* _REQUIRED WORK_
Wherever the string "Sort" appears in the records, return the line that holds it.

Saved entries
※

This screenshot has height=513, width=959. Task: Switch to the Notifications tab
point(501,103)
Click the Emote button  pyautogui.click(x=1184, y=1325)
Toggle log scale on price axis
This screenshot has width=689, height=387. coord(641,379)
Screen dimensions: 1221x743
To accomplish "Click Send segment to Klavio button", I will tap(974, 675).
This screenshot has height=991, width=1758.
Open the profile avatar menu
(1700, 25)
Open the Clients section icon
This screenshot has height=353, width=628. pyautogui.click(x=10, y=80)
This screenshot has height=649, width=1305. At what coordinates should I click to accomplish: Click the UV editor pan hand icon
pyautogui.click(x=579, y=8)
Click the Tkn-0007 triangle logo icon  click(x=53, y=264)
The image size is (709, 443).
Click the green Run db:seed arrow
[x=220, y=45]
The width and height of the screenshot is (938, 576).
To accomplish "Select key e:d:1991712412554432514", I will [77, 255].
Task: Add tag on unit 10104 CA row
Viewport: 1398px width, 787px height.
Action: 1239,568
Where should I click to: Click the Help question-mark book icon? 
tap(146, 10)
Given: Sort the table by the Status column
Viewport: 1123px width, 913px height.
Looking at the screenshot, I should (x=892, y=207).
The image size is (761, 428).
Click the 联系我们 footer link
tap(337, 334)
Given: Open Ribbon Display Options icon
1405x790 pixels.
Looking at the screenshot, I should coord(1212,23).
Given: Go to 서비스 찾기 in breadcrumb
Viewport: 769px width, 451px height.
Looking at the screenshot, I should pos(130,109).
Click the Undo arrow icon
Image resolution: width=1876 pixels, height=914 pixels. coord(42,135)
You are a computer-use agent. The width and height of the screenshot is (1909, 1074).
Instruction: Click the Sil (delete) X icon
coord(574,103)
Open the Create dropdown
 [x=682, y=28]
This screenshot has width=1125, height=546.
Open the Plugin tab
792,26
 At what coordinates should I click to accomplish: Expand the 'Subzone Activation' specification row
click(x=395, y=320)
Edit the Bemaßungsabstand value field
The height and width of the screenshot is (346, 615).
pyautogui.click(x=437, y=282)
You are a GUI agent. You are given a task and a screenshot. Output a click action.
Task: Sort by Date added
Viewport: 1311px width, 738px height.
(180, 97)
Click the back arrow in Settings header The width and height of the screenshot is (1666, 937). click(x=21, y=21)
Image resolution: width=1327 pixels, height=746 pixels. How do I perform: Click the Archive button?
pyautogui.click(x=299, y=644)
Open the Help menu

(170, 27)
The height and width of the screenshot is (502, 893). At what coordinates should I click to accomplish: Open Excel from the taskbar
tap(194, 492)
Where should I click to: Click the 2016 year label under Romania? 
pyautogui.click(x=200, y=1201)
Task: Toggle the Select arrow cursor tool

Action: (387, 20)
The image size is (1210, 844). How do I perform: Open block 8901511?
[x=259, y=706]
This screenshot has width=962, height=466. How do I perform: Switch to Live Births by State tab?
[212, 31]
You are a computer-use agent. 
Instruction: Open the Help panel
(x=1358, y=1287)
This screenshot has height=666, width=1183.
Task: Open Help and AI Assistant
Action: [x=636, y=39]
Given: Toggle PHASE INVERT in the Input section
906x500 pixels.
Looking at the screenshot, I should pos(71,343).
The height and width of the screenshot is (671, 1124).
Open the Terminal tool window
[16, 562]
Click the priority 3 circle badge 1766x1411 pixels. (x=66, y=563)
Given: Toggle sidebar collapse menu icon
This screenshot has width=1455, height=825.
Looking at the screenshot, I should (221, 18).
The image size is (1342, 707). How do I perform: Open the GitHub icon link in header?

※

* _TASK RESULT_
Given: Sort the table by the Status column
Task: Sort by Date added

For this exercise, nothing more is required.